What the task asks: Here is the listing. Print it exactly.
++++
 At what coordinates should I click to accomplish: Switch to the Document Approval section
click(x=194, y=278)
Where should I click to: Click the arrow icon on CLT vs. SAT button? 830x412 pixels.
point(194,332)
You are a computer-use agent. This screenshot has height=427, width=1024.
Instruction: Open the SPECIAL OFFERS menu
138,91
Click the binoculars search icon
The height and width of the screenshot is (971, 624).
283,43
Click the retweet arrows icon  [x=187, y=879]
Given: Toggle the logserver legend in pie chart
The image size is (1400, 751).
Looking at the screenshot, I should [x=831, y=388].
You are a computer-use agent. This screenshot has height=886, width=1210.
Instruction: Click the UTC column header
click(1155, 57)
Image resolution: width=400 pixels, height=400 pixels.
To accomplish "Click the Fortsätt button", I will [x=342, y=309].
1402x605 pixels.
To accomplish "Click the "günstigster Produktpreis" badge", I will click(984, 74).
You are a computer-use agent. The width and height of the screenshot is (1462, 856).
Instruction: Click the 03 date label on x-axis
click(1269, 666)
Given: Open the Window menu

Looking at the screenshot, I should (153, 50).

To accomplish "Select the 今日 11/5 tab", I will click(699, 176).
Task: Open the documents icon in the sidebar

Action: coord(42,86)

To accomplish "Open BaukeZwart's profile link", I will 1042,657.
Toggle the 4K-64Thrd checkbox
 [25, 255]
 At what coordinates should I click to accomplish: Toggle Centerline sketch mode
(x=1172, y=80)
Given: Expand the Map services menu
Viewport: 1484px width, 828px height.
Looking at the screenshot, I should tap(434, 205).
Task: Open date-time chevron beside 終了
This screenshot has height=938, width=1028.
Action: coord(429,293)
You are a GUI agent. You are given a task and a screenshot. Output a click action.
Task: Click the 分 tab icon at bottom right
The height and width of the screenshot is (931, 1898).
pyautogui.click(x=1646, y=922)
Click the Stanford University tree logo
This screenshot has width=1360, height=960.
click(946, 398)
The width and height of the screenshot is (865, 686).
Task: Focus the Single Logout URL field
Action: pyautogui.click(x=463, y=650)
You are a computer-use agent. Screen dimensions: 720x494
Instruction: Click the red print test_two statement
++++
Solution:
 At what coordinates should I click to accomplish: Switch to the Document Approval section
click(x=194, y=278)
Where should I click to: Click the arrow icon on CLT vs. SAT button? 830x412 pixels.
point(194,332)
You are a computer-use agent. This screenshot has height=427, width=1024.
Instruction: Open the SPECIAL OFFERS menu
138,91
Click the binoculars search icon
The height and width of the screenshot is (971, 624).
283,43
Click the retweet arrows icon  [x=187, y=879]
Given: Toggle the logserver legend in pie chart
The image size is (1400, 751).
Looking at the screenshot, I should [x=831, y=388].
You are a computer-use agent. This screenshot has height=886, width=1210.
Instruction: Click the UTC column header
click(1155, 57)
Image resolution: width=400 pixels, height=400 pixels.
To accomplish "Click the Fortsätt button", I will [x=342, y=309].
1402x605 pixels.
To accomplish "Click the "günstigster Produktpreis" badge", I will click(984, 74).
You are a computer-use agent. The width and height of the screenshot is (1462, 856).
Instruction: Click the 03 date label on x-axis
click(1269, 666)
Given: Open the Window menu

Looking at the screenshot, I should (153, 50).

To accomplish "Select the 今日 11/5 tab", I will click(699, 176).
Task: Open the documents icon in the sidebar

Action: coord(42,86)

To accomplish "Open BaukeZwart's profile link", I will 1042,657.
Toggle the 4K-64Thrd checkbox
 [25, 255]
 At what coordinates should I click to accomplish: Toggle Centerline sketch mode
(x=1172, y=80)
Given: Expand the Map services menu
Viewport: 1484px width, 828px height.
Looking at the screenshot, I should tap(434, 205).
Task: Open date-time chevron beside 終了
This screenshot has height=938, width=1028.
Action: coord(429,293)
You are a GUI agent. You are given a task and a screenshot. Output a click action.
Task: Click the 分 tab icon at bottom right
The height and width of the screenshot is (931, 1898).
pyautogui.click(x=1646, y=922)
Click the Stanford University tree logo
This screenshot has width=1360, height=960.
click(946, 398)
The width and height of the screenshot is (865, 686).
Task: Focus the Single Logout URL field
Action: pyautogui.click(x=463, y=650)
You are a computer-use agent. Screen dimensions: 720x494
Instruction: Click the red print test_two statement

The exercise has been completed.